On Thursday, 27 August 2015 at 14:12:01 UTC, Bruno Medeiros wrote:
On 18/08/2015 21:28, Walter Bright wrote:
On 8/18/2015 12:38 PM, deadalnix wrote:
And honestly, there is no way DMD can catch up.

I find your lack of faith disturbing.

https://www.youtube.com/watch?v=Zzs-OvfG8tE&feature=player_detailpage#t=91

My instinct also tells me it's extremely unlikely that DMD will be able to catch. But regardless of that, let's suppose it does catch up, that you (and/or others) are eventually able to make the DMD backend as good as LLVM/GCC. At what cost (development time wise) will that come? How much big chunks of development effort will be spent on that task, that could be spent on improving other areas of D, just so that DMD could be about as good (not better, just *as good*), as LDC/GDC?...
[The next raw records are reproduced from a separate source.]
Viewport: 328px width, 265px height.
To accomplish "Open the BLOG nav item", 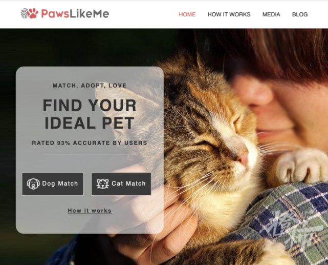I will (x=300, y=14).

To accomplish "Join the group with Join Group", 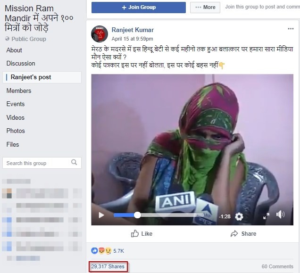I will 139,8.
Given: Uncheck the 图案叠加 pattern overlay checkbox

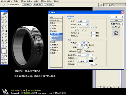Looking at the screenshot, I should point(51,50).
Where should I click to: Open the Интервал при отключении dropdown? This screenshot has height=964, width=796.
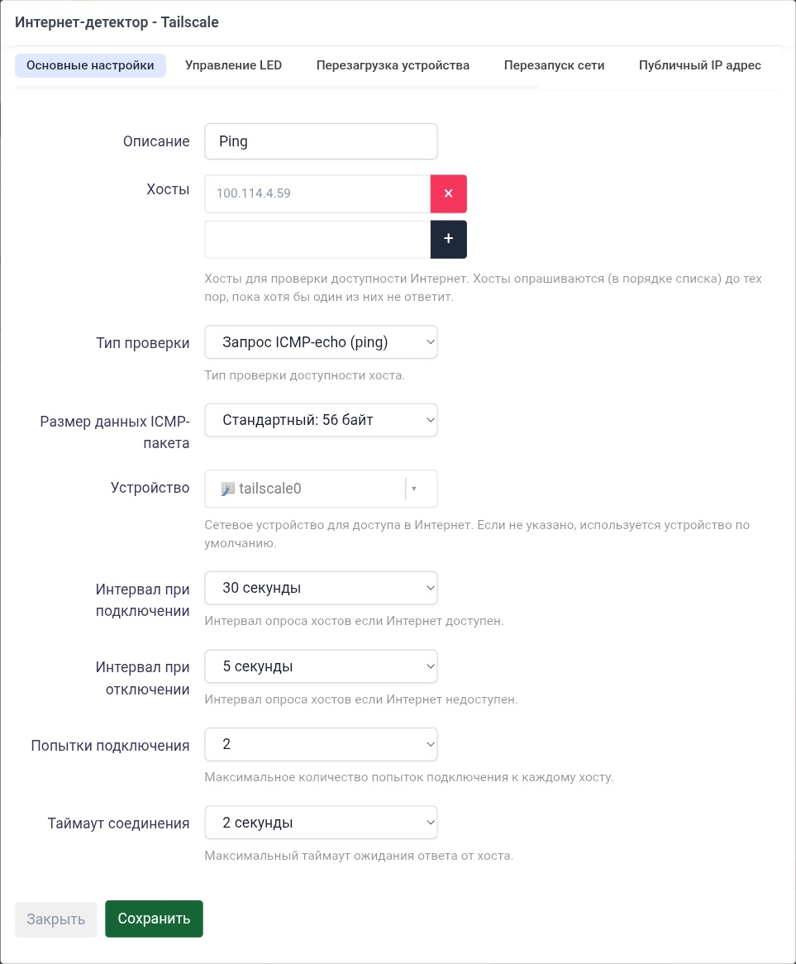pyautogui.click(x=321, y=666)
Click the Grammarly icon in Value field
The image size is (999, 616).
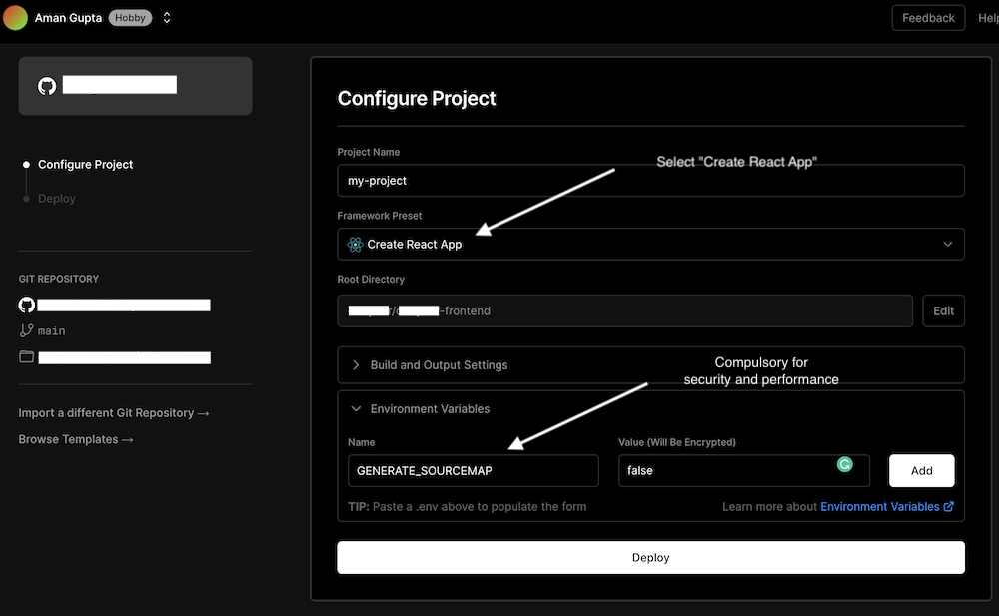coord(845,464)
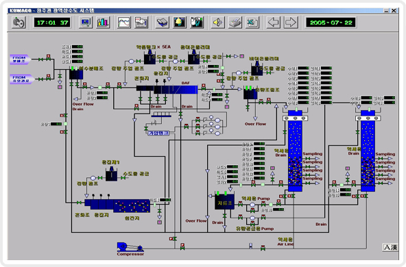Click the 2005-07-22 date display
The height and width of the screenshot is (267, 406).
(331, 23)
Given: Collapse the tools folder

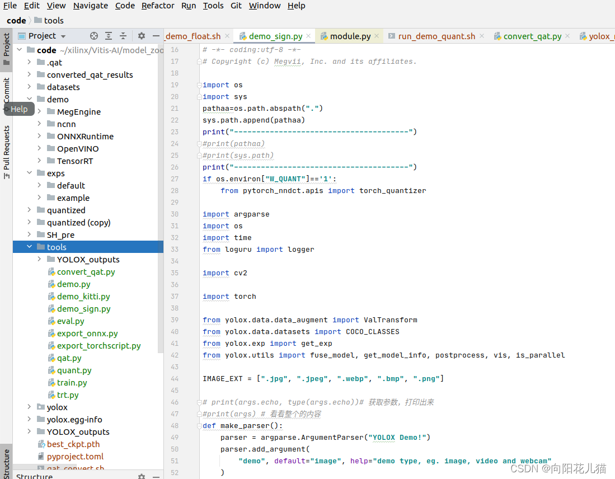Looking at the screenshot, I should [x=29, y=247].
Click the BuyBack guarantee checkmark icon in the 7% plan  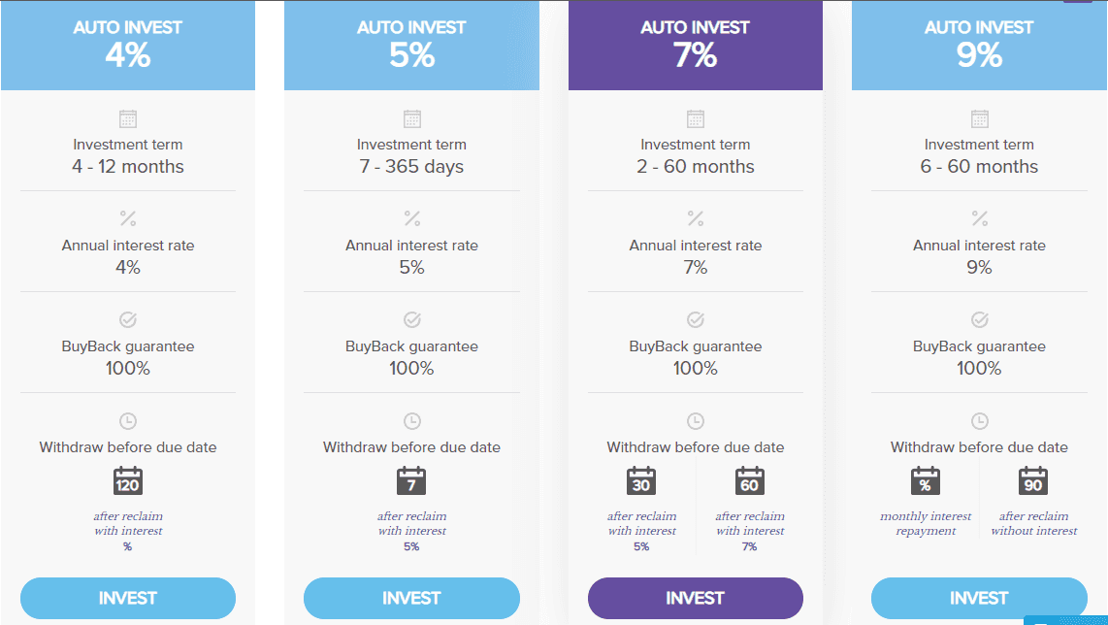[696, 319]
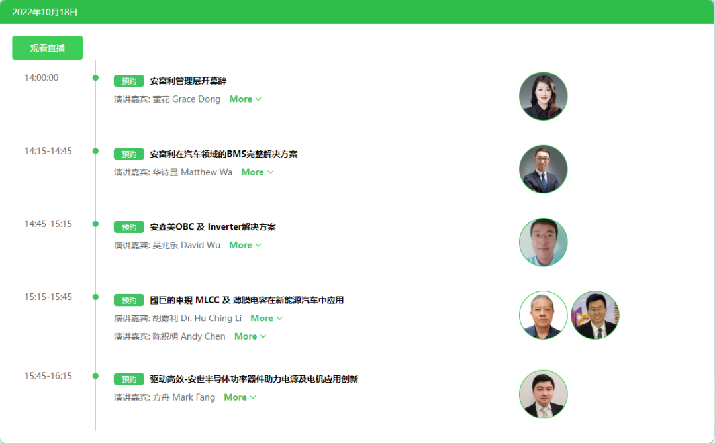This screenshot has height=443, width=715.
Task: Expand More for Matthew Wa
Action: pyautogui.click(x=257, y=172)
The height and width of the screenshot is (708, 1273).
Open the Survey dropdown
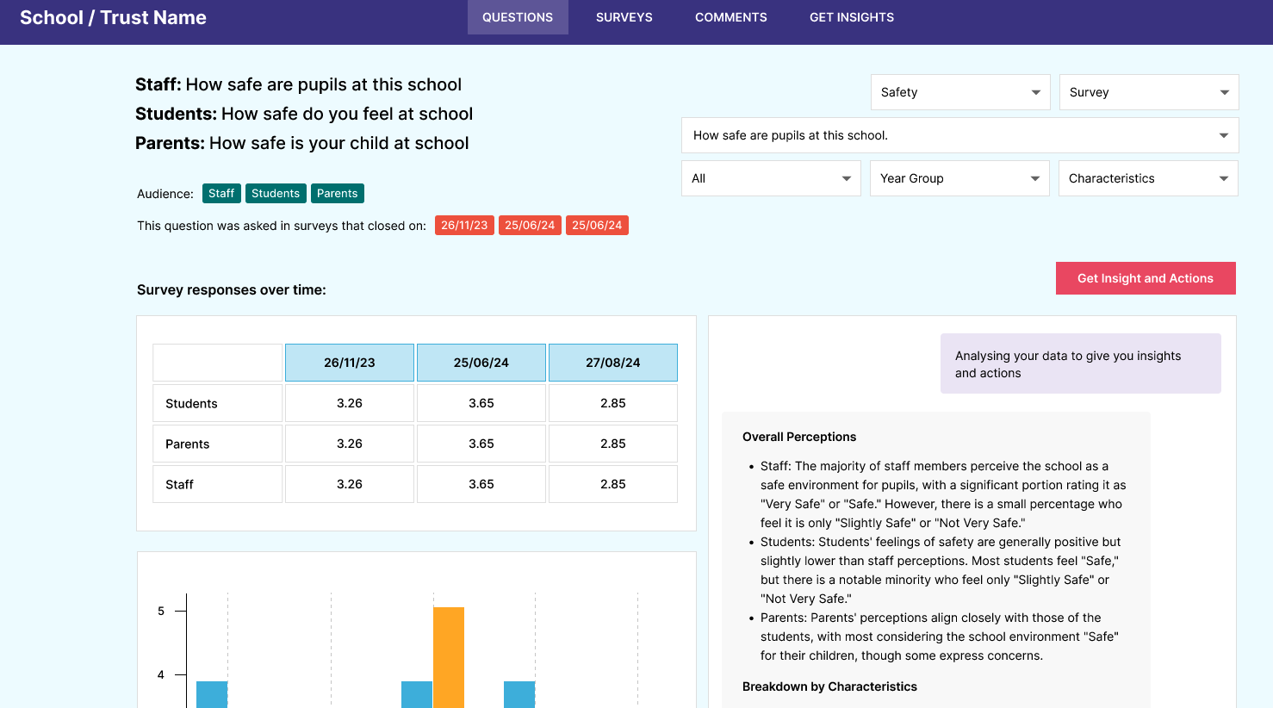1148,92
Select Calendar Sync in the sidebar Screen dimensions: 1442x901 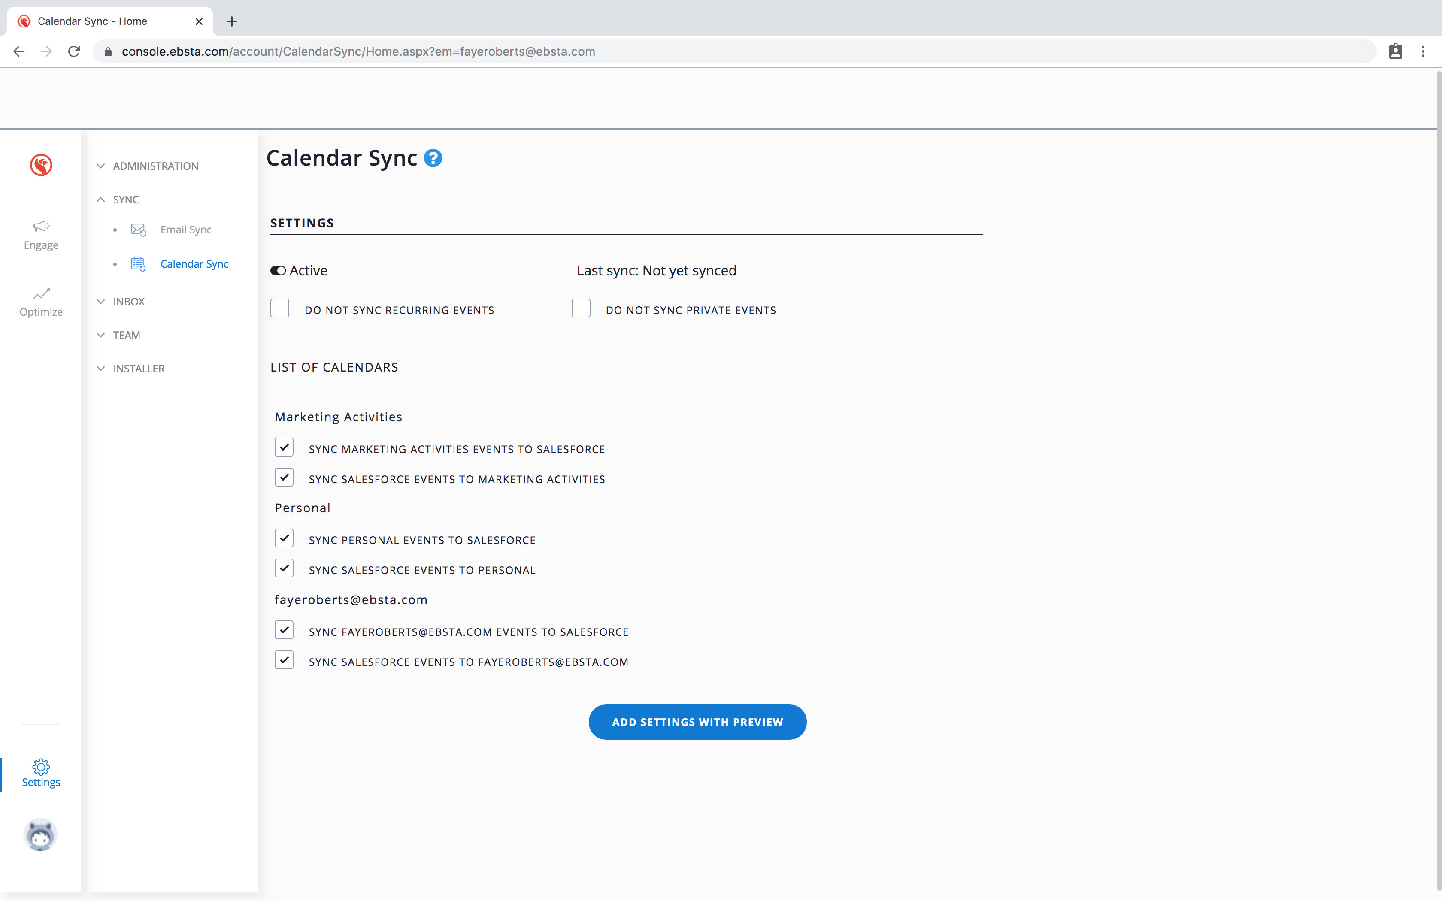[194, 264]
Honestly, while I don't see why dmd couldn't catch up to gdc and ldc if enough development time were sunk into it, I seriously question that dmd can catch up without way too much development time being sunk into it. And if ldc and gdc are ultimately the compilers that folks should be using if they want the best performance, then so be it. But if dmd can be sped up so that it's closer and there's less need to worry about the speed difference for most folks, then I think that that's a big win. Every little bit of performance improvement that we can get out of dmd is an improvement, especially when those improvements come at minimal cost, and I see no reason to not improve dmd's performance where it's not going to be a huge timesink to do so and where the appropriate precautions are taken to avoid regressions.